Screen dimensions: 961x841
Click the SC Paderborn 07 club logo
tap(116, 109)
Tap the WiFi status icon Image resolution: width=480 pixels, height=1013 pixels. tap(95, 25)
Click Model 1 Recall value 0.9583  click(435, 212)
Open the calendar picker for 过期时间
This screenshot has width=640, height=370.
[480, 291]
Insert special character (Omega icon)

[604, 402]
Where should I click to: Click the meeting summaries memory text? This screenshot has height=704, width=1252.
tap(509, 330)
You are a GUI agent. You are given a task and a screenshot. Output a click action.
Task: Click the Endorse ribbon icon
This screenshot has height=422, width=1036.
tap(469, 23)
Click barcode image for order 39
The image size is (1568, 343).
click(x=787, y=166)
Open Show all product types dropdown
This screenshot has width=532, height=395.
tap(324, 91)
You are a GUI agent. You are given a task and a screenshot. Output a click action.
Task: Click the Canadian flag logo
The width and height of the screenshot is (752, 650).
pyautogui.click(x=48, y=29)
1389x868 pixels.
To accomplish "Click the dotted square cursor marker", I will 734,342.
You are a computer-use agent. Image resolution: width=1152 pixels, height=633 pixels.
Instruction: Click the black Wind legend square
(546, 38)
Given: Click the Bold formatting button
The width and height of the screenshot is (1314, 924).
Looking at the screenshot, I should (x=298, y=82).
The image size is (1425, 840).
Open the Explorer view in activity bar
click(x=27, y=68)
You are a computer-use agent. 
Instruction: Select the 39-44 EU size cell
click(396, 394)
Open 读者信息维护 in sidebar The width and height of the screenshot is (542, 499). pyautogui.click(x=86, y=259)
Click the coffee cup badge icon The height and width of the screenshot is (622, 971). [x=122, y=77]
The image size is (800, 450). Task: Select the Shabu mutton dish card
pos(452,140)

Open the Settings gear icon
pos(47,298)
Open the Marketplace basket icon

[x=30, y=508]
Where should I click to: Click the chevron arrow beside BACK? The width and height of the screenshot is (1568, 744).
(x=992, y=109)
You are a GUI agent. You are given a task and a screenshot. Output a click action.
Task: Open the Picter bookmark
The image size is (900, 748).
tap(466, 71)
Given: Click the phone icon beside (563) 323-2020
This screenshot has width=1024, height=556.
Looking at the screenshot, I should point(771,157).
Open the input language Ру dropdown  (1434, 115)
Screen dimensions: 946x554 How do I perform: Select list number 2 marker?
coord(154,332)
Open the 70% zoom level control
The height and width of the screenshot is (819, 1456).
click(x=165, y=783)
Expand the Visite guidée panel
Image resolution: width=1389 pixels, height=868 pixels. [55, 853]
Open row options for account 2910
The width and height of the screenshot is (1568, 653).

◆ ◆ ◆ ◆ ◆ ◆ ◆

> [Work to complete]
Only lines holding the word "dropdown" are wanted here; copy each from the listing.

> [Solution for this exercise]
Open Show all product types dropdown
Open the input language Ру dropdown  (1434, 115)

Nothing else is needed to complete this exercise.